Try to read each csv file one by one and write out with write.table and option append = T.
Something like this:
read one csv file;
write.table(..., append = T) to the final csv file;
remove the table with rm();
gc().
Repeate until all files are written out.
You can use the option append = TRUE
first <- data.frame(x = c(1,2), y = c(10,20))
second <- data.frame(c(3,4), c(30,40))
write.table(first, "file.csv", sep = ",", row.names = FALSE)
write.table(second, "file.csv", append = TRUE, sep = ",", row.names = FALSE, col.names = FALSE)
First create 3 test files and then create a variable Files containing their names. We used Sys.glob to do get the vector of file names but you may need to modify this statement. Then define outFile as the name of the output file. For each component of Files read in the file with that name and write it out. If it is the first file then write it all out and if it is a subsequent file write it all except for the header being sure to use append = TRUE. Note that L is overwritten each time a file is read in so that only one file takes up space at a time.
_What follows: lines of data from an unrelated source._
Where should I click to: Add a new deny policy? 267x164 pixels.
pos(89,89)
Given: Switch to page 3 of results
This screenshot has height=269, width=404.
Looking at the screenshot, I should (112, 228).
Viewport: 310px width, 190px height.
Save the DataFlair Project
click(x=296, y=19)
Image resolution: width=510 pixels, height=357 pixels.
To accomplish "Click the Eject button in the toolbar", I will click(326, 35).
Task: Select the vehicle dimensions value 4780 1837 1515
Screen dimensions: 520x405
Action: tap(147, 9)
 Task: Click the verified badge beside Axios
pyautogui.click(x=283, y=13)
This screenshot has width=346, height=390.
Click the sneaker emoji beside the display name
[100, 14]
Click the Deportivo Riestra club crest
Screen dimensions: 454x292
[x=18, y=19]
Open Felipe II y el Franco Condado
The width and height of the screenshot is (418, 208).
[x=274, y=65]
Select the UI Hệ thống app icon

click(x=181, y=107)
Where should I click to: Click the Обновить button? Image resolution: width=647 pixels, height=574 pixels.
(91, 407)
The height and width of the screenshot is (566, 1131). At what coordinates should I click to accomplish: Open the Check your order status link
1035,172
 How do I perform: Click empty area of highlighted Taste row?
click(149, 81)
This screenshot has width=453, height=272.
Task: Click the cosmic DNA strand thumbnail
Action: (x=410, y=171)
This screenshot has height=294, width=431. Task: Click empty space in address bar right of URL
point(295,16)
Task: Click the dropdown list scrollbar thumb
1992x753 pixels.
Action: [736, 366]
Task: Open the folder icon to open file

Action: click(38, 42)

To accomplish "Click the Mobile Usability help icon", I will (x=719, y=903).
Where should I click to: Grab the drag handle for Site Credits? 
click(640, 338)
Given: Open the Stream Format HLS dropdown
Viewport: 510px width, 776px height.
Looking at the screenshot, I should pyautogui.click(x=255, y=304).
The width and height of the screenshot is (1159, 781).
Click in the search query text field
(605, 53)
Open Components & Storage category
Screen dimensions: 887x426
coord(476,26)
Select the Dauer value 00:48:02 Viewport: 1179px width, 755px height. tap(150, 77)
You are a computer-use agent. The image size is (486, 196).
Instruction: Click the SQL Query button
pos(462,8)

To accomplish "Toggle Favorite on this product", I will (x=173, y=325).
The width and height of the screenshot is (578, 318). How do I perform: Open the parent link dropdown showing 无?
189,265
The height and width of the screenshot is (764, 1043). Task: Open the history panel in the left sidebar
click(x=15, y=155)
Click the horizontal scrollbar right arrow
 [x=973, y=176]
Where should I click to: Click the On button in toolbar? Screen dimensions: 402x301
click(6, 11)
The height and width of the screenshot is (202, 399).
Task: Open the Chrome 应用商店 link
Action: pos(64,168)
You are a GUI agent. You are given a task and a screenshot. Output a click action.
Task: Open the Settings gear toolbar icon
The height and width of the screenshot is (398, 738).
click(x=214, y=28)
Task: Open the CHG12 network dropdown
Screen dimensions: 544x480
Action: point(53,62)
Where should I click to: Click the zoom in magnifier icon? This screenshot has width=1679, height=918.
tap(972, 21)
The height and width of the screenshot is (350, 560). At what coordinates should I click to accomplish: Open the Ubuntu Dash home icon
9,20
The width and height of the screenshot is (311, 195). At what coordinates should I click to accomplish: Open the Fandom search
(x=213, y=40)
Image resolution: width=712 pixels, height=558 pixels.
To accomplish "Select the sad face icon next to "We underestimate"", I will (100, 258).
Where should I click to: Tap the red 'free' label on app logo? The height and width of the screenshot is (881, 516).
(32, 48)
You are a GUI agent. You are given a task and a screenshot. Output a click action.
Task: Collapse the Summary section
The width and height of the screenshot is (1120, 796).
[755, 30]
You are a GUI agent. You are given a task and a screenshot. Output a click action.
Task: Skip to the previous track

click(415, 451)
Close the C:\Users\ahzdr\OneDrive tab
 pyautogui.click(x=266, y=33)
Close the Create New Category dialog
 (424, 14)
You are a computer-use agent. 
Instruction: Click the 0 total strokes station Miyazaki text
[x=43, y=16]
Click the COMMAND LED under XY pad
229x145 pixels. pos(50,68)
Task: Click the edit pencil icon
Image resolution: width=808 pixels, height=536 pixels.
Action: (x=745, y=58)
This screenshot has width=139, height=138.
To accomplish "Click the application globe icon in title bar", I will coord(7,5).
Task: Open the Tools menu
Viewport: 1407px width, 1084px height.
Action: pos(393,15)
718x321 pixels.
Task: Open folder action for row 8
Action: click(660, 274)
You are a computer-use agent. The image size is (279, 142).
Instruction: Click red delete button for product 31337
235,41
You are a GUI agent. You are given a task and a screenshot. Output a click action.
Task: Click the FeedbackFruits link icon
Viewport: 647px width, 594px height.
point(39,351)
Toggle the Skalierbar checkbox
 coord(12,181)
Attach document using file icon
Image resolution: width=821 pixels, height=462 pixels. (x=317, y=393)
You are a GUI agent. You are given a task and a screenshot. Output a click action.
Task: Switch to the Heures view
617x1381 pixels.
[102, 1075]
# create test files using built in data frame BOD
write.csv(BOD, "BOD1.csv", row.names = FALSE)
write.csv(BOD, "BOD2.csv", row.names = FALSE)
write.csv(BOD, "BOD3.csv", row.names = FALSE)
Files <- Sys.glob("BOD*.csv") # modify as appropriate
outFile <- "out.csv"
for(f in Files) {
L <- readLines(f)
if (f == Files[1]) cat(L, file = outFile, sep = "\n")
else cat(L[-1], file = outFile, sep = "\n", append = TRUE)
}
# check that the output file was written properly
file.show(outFile)
The loop could alternately be replaced with this:
for(f in Files) {
d <- read.csv(f)
first <- f == Files[1]
write.table(d, outFile, sep = ",", row.names = FALSE, col.names = first, append = !first)
}